El Hadji Massiga Faye
9 Mai 2008
La 8ème édition de la biennale de l'art contemporain africain (Dak'art) s'ouvre aujourd'hui (9 mai-9 juin) à 9h 30 au musée d'art africain Théodore Monod (Place Soweto) à Dakar. Le thème retenu est : « Afrique : miroir ? ».
Le jury du Dak'art 2008 est à pied d'oeuvre pour étudier les propositions artistiques « les plus méritantes » des 35 sélectionnés. La révélation a été faite jeudi au cours d'un point de presse par le commissaire général Maguèye Kassé.
Le comité international de sélection aura à charge de décerner aujourd'hui les principales distinctions notamment le prix Léopold Sédar Senghor et celui du ministère de la Culture, du Patrimoine historique classé, des langues nationales et de la francophonie. « Notre volonté c'est de donner des prix de haute facture », souligne le Commissaire général.
Evoquant la disponibilité des oeuvres des artistes sélectionnés, le secrétaire général de la biennale, Ousseynou Wade, assure : « Toutes les oeuvres à l'exception de celle d'un artiste américain sont à Dakar. L'atmosphère est détendue et nous travaillons dans de bonnes conditions avec les institutions partenaires. Et le jury aura toute la latitude pour juger de la qualité des oeuvres retenues ». Revenant sur le thème de cette 8ème édition, « Afrique : miroir ? », Maguèye Kassé explique la métaphore : « Le miroir apparaît comme un prétexte intéressant pour poser l'image réfléchie comme moyen et source d'interrogation sur soi et l'autre, sur ce qui fonde son existence, son environnement d'une part. D'autre part, l'image réfléchie et maîtrisée, n'invite plus uniquement à une contemplation de soi, mais induit un processus de transformation relativement à l'environnement du sujet, ce qui est le propre de l'art ».
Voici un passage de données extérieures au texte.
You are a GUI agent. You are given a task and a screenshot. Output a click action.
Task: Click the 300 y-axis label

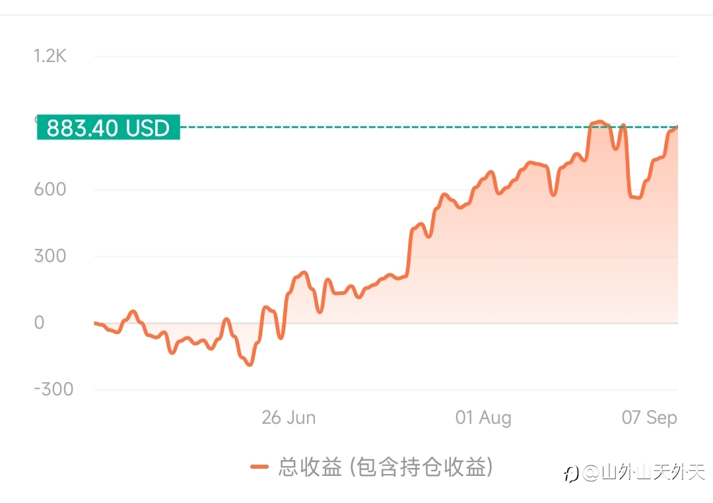click(x=50, y=256)
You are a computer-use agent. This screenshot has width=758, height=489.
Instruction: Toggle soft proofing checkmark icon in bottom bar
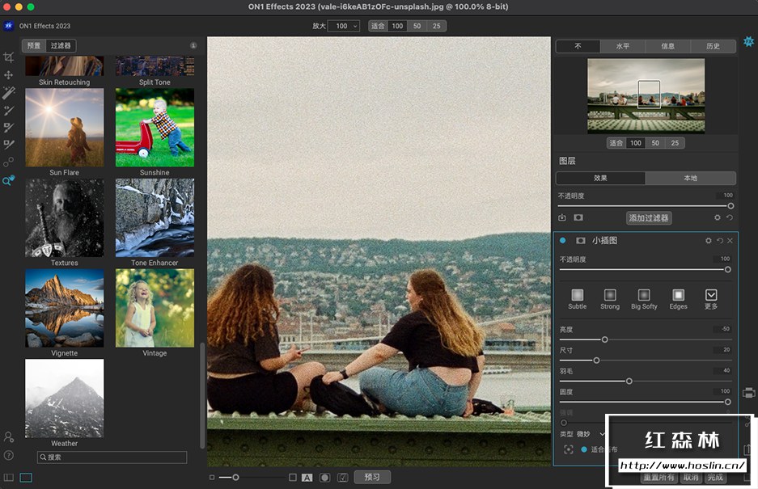tap(342, 478)
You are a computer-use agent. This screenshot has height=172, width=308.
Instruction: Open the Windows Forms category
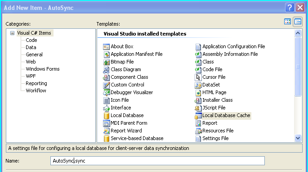coord(43,69)
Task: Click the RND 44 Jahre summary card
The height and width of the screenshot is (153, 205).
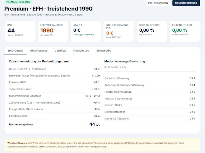Action: [20, 31]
En termes plus prosaïques, la capacité de transformer le brut en beau.
Dans cette dynamique, « la production artistique africaine doit s'ouvrir davantage en affirmant une certaine spécificité qui en fait son identité et tendre vers cette dimension de l'art comme médium de communicabilité universelle », suggère le commissaire général. Eu égards à ces considérations, « on comprend mieux pourquoi l'Afrique et ses arts contemporains ne peuvent plus se suffire de déconstruire des images et des discours produits sur leurs identités », observe-t-il.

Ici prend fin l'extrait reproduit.